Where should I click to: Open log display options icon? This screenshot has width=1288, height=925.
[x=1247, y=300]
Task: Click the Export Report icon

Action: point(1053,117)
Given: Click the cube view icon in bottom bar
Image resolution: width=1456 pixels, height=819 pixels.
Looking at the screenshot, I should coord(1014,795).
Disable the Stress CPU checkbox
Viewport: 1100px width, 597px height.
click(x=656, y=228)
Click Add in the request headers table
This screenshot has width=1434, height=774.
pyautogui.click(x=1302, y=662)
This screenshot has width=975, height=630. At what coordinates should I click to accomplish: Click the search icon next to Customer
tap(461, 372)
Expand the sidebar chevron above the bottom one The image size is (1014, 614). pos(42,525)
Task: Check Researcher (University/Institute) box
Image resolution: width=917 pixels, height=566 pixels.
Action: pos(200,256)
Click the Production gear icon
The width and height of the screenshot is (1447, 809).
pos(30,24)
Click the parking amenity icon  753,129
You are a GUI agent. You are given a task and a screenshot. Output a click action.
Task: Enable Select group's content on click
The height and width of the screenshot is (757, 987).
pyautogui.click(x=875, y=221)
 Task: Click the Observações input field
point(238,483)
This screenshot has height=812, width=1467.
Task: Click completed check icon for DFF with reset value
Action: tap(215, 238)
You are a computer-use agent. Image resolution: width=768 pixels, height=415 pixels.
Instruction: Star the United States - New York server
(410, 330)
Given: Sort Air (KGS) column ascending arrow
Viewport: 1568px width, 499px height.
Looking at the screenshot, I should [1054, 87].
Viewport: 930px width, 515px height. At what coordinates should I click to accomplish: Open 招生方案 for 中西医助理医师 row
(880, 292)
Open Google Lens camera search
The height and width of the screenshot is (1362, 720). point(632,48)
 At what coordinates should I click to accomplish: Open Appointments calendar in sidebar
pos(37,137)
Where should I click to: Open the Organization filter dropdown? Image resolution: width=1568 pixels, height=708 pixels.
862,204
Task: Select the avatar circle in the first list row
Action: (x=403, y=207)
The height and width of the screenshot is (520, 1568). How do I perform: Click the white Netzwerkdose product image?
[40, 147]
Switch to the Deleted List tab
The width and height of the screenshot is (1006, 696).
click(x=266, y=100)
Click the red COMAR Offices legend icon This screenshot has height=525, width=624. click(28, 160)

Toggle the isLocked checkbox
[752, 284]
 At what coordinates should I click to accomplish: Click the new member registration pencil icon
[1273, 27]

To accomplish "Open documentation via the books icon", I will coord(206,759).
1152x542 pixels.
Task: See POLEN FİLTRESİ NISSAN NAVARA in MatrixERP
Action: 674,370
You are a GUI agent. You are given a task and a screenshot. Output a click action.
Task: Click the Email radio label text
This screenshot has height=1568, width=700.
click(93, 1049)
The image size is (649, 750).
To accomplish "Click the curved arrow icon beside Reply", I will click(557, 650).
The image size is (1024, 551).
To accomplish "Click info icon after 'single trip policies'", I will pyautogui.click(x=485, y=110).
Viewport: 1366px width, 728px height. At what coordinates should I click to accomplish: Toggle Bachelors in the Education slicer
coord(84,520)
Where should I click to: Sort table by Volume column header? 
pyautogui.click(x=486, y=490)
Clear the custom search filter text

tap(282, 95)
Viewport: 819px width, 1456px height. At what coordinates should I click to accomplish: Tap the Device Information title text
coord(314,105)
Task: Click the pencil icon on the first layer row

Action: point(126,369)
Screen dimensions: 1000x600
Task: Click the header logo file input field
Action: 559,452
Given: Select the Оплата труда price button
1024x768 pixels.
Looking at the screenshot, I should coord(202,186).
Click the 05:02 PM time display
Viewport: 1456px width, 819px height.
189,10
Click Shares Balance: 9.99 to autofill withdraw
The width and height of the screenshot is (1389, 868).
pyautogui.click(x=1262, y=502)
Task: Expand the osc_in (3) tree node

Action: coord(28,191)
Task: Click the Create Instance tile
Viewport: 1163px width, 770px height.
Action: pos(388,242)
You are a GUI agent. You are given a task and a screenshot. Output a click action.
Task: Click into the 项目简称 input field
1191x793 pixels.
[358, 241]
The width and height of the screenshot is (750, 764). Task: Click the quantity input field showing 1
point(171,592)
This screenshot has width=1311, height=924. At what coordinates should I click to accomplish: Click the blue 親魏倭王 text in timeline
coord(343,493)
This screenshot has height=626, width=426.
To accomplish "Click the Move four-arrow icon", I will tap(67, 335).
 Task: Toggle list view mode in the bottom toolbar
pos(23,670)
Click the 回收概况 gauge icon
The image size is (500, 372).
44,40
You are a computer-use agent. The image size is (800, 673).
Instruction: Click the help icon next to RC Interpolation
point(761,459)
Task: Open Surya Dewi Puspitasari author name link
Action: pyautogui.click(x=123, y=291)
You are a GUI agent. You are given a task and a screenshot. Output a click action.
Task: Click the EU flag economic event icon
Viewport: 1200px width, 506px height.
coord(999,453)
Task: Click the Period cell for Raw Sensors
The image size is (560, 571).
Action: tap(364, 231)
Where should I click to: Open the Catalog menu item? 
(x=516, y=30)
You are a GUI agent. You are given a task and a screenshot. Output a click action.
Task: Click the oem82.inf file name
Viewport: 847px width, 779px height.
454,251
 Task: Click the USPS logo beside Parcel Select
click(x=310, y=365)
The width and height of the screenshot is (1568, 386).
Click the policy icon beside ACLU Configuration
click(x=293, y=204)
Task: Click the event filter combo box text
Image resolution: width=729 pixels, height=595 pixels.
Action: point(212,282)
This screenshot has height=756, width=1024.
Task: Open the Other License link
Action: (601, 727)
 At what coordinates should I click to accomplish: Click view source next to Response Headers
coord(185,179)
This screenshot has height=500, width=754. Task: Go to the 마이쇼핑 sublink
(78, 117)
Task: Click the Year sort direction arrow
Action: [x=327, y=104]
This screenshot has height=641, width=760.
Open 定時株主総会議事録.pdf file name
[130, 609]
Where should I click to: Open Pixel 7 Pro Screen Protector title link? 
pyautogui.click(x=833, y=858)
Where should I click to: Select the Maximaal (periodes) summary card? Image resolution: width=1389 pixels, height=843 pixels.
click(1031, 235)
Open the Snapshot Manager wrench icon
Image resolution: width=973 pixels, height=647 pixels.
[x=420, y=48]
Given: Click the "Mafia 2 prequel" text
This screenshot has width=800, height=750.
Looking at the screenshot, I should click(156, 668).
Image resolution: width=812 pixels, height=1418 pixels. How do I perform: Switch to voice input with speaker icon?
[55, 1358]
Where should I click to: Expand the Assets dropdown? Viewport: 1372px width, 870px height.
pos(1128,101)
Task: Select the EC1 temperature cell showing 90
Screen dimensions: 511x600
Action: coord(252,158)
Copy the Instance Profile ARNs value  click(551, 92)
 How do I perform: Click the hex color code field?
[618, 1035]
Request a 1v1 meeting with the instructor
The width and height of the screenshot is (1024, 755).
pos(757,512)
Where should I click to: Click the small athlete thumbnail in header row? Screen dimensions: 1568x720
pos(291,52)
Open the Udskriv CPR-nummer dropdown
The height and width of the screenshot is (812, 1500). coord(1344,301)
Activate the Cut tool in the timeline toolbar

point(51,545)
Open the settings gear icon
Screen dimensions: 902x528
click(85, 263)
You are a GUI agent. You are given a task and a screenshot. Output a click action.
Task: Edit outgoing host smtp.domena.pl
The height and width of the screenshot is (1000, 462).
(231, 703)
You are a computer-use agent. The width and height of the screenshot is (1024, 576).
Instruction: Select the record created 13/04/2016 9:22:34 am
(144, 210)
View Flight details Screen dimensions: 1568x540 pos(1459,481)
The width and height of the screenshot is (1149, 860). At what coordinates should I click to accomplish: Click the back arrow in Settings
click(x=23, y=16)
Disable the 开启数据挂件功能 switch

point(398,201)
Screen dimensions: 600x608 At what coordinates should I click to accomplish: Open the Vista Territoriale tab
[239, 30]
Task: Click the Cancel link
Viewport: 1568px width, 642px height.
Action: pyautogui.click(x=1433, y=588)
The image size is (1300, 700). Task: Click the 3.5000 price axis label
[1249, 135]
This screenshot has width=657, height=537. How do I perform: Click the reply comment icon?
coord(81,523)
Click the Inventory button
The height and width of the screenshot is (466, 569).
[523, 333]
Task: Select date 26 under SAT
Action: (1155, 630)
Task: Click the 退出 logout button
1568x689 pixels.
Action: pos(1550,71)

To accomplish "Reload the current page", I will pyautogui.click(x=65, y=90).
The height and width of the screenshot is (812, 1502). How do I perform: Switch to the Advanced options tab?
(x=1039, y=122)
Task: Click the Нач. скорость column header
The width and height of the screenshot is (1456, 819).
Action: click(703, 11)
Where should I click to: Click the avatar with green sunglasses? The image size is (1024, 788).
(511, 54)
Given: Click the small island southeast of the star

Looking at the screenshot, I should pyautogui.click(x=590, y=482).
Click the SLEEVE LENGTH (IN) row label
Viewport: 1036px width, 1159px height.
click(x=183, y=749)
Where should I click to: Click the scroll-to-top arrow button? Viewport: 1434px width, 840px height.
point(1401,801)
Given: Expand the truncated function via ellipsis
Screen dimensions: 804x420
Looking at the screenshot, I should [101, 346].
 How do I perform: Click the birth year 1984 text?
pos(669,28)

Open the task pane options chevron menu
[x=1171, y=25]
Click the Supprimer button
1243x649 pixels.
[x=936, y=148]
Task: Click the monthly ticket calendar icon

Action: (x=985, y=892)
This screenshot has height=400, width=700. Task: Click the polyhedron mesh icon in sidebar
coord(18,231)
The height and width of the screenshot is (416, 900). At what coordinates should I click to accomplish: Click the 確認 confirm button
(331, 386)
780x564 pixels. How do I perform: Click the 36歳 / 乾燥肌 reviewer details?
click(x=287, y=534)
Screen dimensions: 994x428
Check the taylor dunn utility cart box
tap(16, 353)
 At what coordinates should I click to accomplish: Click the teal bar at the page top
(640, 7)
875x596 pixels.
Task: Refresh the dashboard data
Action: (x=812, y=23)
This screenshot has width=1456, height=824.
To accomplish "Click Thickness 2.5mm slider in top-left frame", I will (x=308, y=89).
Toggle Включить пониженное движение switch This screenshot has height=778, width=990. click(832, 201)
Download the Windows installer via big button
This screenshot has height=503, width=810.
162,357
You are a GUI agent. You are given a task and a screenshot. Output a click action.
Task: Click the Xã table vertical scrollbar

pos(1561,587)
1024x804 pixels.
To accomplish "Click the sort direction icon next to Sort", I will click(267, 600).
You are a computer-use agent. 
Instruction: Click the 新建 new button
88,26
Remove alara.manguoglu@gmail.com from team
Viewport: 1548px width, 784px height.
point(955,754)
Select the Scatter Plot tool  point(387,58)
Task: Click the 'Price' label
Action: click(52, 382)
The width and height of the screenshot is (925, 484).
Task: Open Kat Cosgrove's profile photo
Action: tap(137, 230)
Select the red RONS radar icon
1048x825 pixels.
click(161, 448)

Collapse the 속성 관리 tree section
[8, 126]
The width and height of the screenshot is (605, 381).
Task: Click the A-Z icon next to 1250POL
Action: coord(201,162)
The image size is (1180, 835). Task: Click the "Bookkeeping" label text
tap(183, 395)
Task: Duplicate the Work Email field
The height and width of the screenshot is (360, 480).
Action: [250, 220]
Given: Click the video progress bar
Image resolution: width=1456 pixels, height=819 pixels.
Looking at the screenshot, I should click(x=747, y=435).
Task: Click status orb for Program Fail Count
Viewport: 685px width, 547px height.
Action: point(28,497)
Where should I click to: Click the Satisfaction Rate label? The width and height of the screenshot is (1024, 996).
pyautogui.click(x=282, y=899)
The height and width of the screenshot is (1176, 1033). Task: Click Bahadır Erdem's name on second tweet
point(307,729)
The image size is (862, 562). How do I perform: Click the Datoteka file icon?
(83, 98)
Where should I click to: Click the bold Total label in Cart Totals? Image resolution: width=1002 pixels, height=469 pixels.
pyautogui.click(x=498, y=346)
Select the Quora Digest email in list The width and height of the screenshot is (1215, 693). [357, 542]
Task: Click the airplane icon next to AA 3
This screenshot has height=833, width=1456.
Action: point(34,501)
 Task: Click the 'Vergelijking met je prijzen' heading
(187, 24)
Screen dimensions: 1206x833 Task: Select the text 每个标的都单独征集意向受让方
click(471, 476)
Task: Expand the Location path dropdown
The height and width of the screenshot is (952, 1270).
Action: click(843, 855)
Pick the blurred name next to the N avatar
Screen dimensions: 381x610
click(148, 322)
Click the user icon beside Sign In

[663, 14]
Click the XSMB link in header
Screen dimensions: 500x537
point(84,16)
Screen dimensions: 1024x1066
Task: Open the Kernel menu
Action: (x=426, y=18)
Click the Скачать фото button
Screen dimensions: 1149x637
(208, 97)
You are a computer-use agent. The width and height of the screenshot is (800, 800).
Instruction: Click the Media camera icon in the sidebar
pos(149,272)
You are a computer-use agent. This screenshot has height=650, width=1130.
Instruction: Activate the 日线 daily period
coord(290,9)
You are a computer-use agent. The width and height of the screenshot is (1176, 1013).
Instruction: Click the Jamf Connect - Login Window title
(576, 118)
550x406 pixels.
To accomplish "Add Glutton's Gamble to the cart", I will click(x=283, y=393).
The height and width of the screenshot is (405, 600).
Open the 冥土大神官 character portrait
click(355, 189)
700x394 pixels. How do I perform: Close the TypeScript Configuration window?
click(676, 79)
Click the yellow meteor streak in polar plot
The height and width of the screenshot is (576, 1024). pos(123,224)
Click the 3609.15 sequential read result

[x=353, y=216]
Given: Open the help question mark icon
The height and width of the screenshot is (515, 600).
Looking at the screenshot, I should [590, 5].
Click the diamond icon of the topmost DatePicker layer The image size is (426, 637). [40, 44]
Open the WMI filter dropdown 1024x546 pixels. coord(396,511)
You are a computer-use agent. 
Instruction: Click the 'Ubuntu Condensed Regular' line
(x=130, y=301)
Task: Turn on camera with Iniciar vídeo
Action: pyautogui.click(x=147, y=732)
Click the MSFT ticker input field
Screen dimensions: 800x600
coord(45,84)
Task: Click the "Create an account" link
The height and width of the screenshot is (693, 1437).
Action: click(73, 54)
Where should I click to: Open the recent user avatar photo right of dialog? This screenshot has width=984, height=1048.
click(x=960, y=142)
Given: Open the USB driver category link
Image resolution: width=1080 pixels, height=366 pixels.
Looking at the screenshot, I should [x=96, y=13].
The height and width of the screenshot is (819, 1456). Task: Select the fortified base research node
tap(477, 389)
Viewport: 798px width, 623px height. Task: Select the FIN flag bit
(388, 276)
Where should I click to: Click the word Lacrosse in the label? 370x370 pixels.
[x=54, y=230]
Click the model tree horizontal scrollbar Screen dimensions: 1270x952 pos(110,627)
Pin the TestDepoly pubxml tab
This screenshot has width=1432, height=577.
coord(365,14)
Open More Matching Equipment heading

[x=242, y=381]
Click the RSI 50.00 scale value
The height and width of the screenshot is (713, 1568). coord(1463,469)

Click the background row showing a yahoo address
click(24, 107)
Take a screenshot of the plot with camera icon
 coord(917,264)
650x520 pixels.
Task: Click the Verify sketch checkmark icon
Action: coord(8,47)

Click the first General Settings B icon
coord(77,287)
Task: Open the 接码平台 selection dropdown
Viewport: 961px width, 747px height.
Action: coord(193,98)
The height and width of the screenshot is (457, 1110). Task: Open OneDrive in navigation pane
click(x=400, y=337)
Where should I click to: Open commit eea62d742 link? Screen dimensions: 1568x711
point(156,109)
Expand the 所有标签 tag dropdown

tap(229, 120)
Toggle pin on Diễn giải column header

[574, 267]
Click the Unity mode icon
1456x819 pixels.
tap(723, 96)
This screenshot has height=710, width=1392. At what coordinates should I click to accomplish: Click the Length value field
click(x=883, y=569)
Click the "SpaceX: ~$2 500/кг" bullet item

▸ PROBLEM DETAILS:
Return the data from the line with "Where should I click to: Expand" to the line with "[1249, 135]", both included, copying each line without any change.

▸ WRITTEN SOLUTION:
Where should I click to: Expand the Assets dropdown? Viewport: 1372px width, 870px height.
pos(1128,101)
Task: Select the EC1 temperature cell showing 90
Screen dimensions: 511x600
Action: coord(252,158)
Copy the Instance Profile ARNs value  click(551, 92)
 How do I perform: Click the hex color code field?
[618, 1035]
Request a 1v1 meeting with the instructor
The width and height of the screenshot is (1024, 755).
pos(757,512)
Where should I click to: Click the small athlete thumbnail in header row? Screen dimensions: 1568x720
pos(291,52)
Open the Udskriv CPR-nummer dropdown
The height and width of the screenshot is (812, 1500). coord(1344,301)
Activate the Cut tool in the timeline toolbar

point(51,545)
Open the settings gear icon
Screen dimensions: 902x528
click(85, 263)
You are a GUI agent. You are given a task and a screenshot. Output a click action.
Task: Edit outgoing host smtp.domena.pl
The height and width of the screenshot is (1000, 462).
(231, 703)
You are a computer-use agent. The width and height of the screenshot is (1024, 576).
Instruction: Select the record created 13/04/2016 9:22:34 am
(144, 210)
View Flight details Screen dimensions: 1568x540 pos(1459,481)
The width and height of the screenshot is (1149, 860). At what coordinates should I click to accomplish: Click the back arrow in Settings
click(x=23, y=16)
Disable the 开启数据挂件功能 switch

point(398,201)
Screen dimensions: 600x608 At what coordinates should I click to accomplish: Open the Vista Territoriale tab
[239, 30]
Task: Click the Cancel link
Viewport: 1568px width, 642px height.
Action: pyautogui.click(x=1433, y=588)
The image size is (1300, 700). Task: Click the 3.5000 price axis label
[1249, 135]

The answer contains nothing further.